# Passage given start
Read On Leopard Rock: A Life of Adventures Page 8


  New recruits were brought in by Teba, the Employment Bureau of Africa, and Wenela, the Witwatersrand Native Labour Association. They would come from the deep bush, be signed up and brought in on trucks. Once in the mine compound, they were assessed by the trained mine captains who gauged their various abilities before allocating them to suitable teams. They were often under-nourished and weak when they arrived. Most would have to be trained before the captains would send them underground. As well as submitting to the steam rooms, they would be introduced to a healthy, rich diet, full of corn meal and meat, very different from the diets they were used to. Doctors would oversee them as they worked on treadmills and in group exercises until they reached a good level of fitness and were ready for the mine.

  For the first time in their lives, they would be educated. Some of the mine captains saw this as a civilizing process, taking men who had lived their entire lives in the bush and helping them face up to the demands of the modern world. They learned how to use tools and mine machinery, and also new languages. Fanakalo was a fascinating lingua franca that I heard echoing throughout the mine, a pidgin language I already knew from my days on my father’s ranch, where he used it to communicate to his laborers. These days it is fashionable to decry Fanakalo as racist and colonial, but it is still being used on the South African mines because the people who use it trust it with their lives. The men came from all over sub-Saharan Africa—from what is today Malawi, Mozambique, Zambia, Namibia and Lesotho, to say nothing of the Eastern Cape and the rest of the South African hinterland—but, by the end of the induction phase, they were able to communicate and work together using a common language in a close, highly specialized, dangerous environment.

  Most of the workers would spend two or three years on the mine before going back to their villages with enough capital to acquire wives, buy fifteen head of cattle, and become important men in their communities. They would return as educated men of the world, having learned skills from machinery operation to catching trains, and having been exposed to different people from all over Africa and the wider world. The lessons they brought back with them would contribute to the welfare of their native communities.

  Gold Mine was a thriller, and the mine overseer who was leading me through this subterranean world was to become the model for Rodney Ironsides, the underground manager—thirty-eight years old, divorced and desperate to succeed—who had got where he was on the strength of his natural ability and his work ethic. Like the man who was allowing me to shadow him, Ironsides had reached the top of his profession but he could go no further because he wasn’t a university graduate, and the holy grail of running his own mine was out of reach. Soon he would be offered a break but it would lead him into crime. Along the way, he would fall in love with the managing director’s young wife, while somehow keeping on top of the everyday stresses of controlling tens of thousands of staff. It would be a lean, claustrophobic novel—the only one I ever wrote that would unfold solely in one location, in the cramped tunnels of the mine. To conjure the world realistically, I would spend another two months there, walking the deep level tunnels for up to eight hours a day, going to an inordinate amount of trouble to get certain facts right and to pick up the prevailing attitudes of the mine. I had a tin hat and overalls and I walked around looking officious, but I don’t think anyone even knew who I was. At nights, I lived in the mine’s single quarters, drinking and carousing with the miners, listening to their stories, and I read voraciously, anything that I could lay my hands on about gold mining.
# Passage given end
# Data start
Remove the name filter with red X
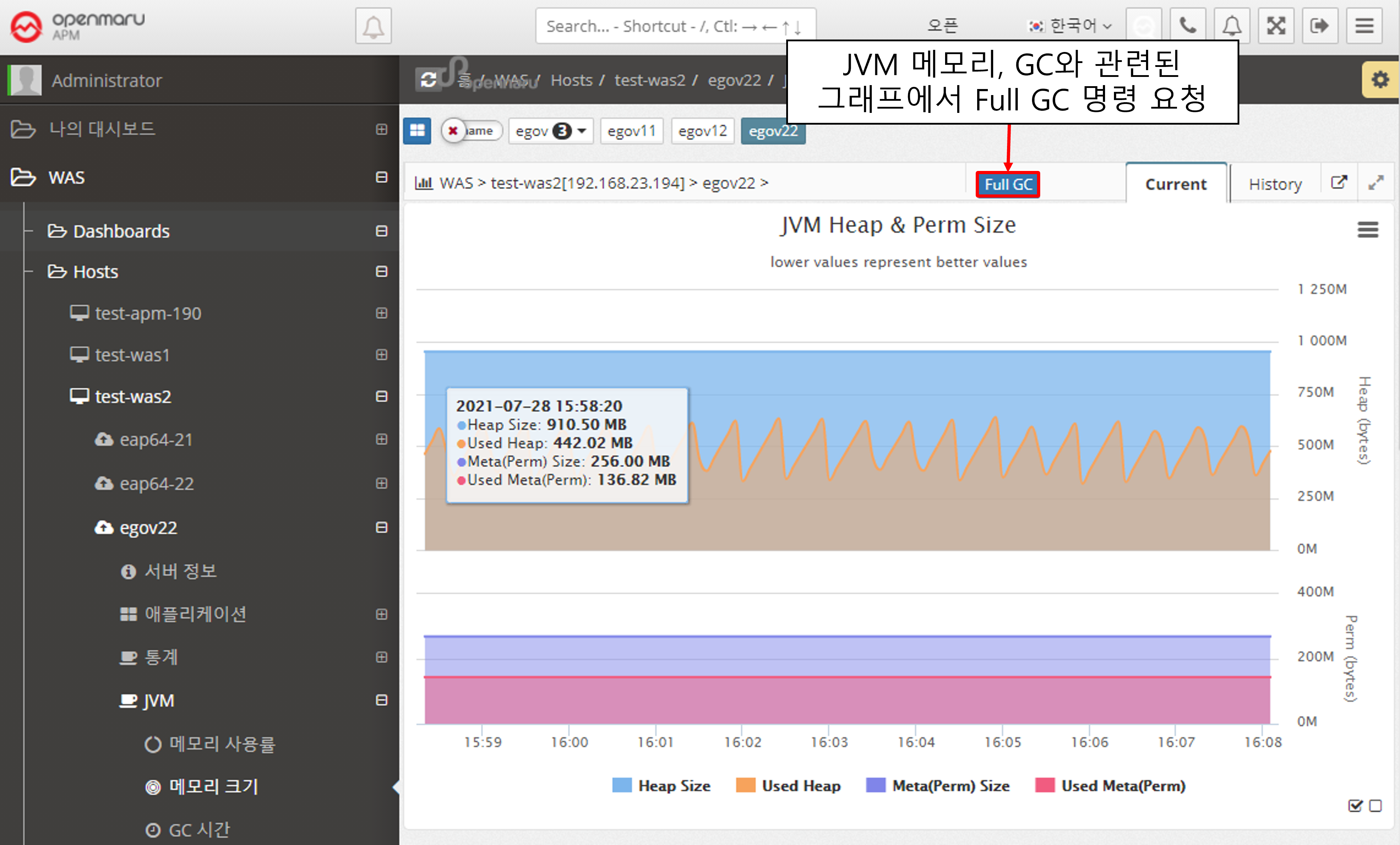The width and height of the screenshot is (1400, 845). [453, 131]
# Data end
◆ **Tasks to perform**
A: Please list the present-day countries that the gold mine passage names as places the men came from.
B: Write out the gold mine passage starting with "Most of the" and going on through "their native communities.", swapping "fifteen" for "twenty".

◆ **Results for each task**
A: Malawi, Mozambique, Zambia, Namibia, Lesotho

B:
Most of the workers would spend two or three years on the mine before going back to their villages with enough capital to acquire wives, buy twenty head of cattle, and become important men in their communities. They would return as educated men of the world, having learned skills from machinery operation to catching trains, and having been exposed to different people from all over Africa and the wider world. The lessons they brought back with them would contribute to the welfare of their native communities.